Retro jest w cenie. „Cudaki”

Samochody potrafią być dziełem sztuki. To już ustaliliśmy. Sztuka bywa klasyczna, ale i ekscentryczna, szalona, nieprzewidywalna. Dziś przyjrzymy się właśnie takim klasycznym „cudakom".

Publikacja: 01.01.2020 10:00

Foto: www.bonhams.com

Stali czytelnicy tej rubryki z pewnością rozpoznają niektóre z przedstawionych poniżej samochodów. Pojawiały się przez lata. Inne dziś u nas debiutują. Wszystkie warto pokazać w kontekście niekonwencjonalnych pomysłów na auta turystyczne, sportowe, wyczynowe albo nawiązujące do komiksowej legendy.

Toyota RV-2

Wielkie sportowo-turystyczne coupe. Połączenie kampera z wozem sportowym to pomysł śmiały i nowatorski. Toyota RV-2 zadebiutowała na Tokyo Motor Show w 1972 roku. Najistotniejszą cechą charakterystyczną była przestrzeń bagażowa składająca się z elementów, które można nazwać drzwiami dachowymi. Po ich otwarciu pojazd przekształcał się w kampera z materiałowym dachem, który mógł pomieścić cztery osoby. Wóz zbudowano przy użyciu platformy i podzespołów pochodzących z Toyoty Crown i Toyoty Mark II. Pod maską konceptu znalazł się silnik benzynowy o pojemności 2,6 litra i mocy około 100 KM. Prędkość maksymalna wynosiła około 190 km/h. Tego samochodu jednak nie kupi się nigdzie, bo nie wszedł do seryjnej produkcji, a żaden prototyp nie przetrwał do dziś.

Amphicar 770

Cywilna amfibia z Niemiec jest niczym pojazd z przygód Pana Samochodzika. Kto wie, może to proza Zbigniewa Nienackiego zainspirowała Hannsa Trippela do stworzenia podobnego pojazdu? Cykl książek zadebiutował w 1957 roku, a Amphicar 770 pojawił się cztery lata później, będąc jedną z pierwszych masowo produkowanych amfibii na rynek cywilny. Pojazd jest dwudrzwiowym, czteroosobowym kabrioletem z brezentowym dachem. Waży tylko nieco ponad tonę, a napędza go 43-konny silnik 1.1 produkcji brytyjskiego Triumpha. Pozwala rozpędzić się do 110 km/h, a w wodzie osiągnąć prędkość siedmiu węzłów. Amficar nie jest tak zwrotny jak konwencjonalne łodzie, ponieważ nie ma steru, lecz kierujemy skrętem kół. Powstało łącznie około 4000 sztuk tego wehikułu. Obecnie Amphicary wyceniane są bardzo wysoko, nawet do 100 tys. dolarów.

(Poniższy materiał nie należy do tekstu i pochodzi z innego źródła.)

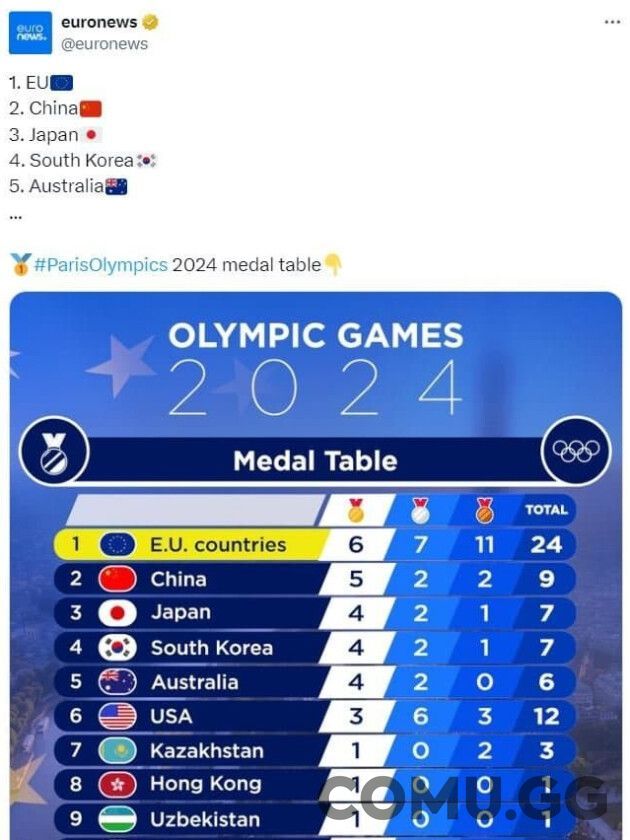Image resolution: width=630 pixels, height=840 pixels.
Task: Click the Japan flag emoji in tweet text
Action: click(92, 135)
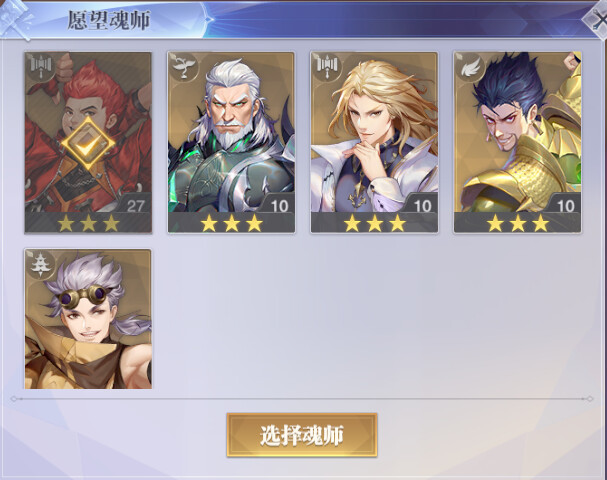This screenshot has width=607, height=480.
Task: Click the diamond handle at the divider's right end
Action: pos(590,399)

Lamborghini Espada CHD Edition

Kosmiczny potwór rodem z filmów SF. Uczczono nim 50. rocznicę produkcji Lamborghini Espada, wytwarzanego w latach 1968–1978, kolejno w wersjach 400 GT, 400 GTE i 400 GTS. Z klasycznego oryginału pozostało podwozie i nadwozie, znacznie zmodyfikowane, oraz potężny motor 3.9 V12. Wóz ma 2,5 metra szerokości, łopatki boczne z Lamborghini Reventon, niestandardowe siedzenia i elementy wykończenia wnętrza, które wykonała firma Danton Art Kustoms. Nad całością pracowały też CHD Editions i Carrosserie Hervé. Wyposażenie jest bardzo surowe, na swój sposób futurystyczne. To czteroosobowe coupé z przestronnym wnętrzem, wygodnymi siedzeniami, dużym bagażnikiem. Inne niż jakikolwiek wóz. Cena to około 250 tys. dolarów.

Batmobile

Najlepsza zabawka superbohaterska dla dorosłych dzieci. Oto wyjątkowe odtworzenie kultowego projektu George'a Barrisa. Taki samochód występował od 1966 do 1968 roku w serialu „Batman" i jego kinowej adaptacji. Replika nie tylko wygląda idealnie, ale też zawiera pełną gamę gadżetów. Otwarty kokpit jest ozdobiony okrągłymi szybami, a wnętrze dopasowane do czarnych siedzeń z pomarańczową lamówką. Samochód został zbudowany na podwoziu Lincolna z 1959 r., z całkowicie stalowym nadwoziem. Od lat był ozdobą prywatnych kolekcji w USA, potem w Niemczech. Szacunkowa wartość to ponad 220 tys. dolarów.

Peel Trident

Mikroauta brytyjskiej firmy Peel Engineering Company budzą różne emocje, od zachwytu do śmiechu. Nie sposób im odmówić oryginalności. Powstały dwa takie modele: Peel P50 i jego następca Peel Trident. Ich karoserie wykonano z lekkiego włókna szklanego. Były wytwarzane od 1962 do 1966 roku. Widoczny na zdjęciu Peel Trident to taki R2-D2 wśród samochodów. Mała „pchełka". Mieści dwie osoby, ma 183 cm długości, 107 szerokości i waży 90 kg. Napędza go silniczek o pojemności 49 cm sześc. i mocy 6,5 KM. Potrafi popędzić aż 75 km/h. Powstało tylko około 90 takich aut, stąd ich wysoka wartość, nawet do 100 tys. dolarów.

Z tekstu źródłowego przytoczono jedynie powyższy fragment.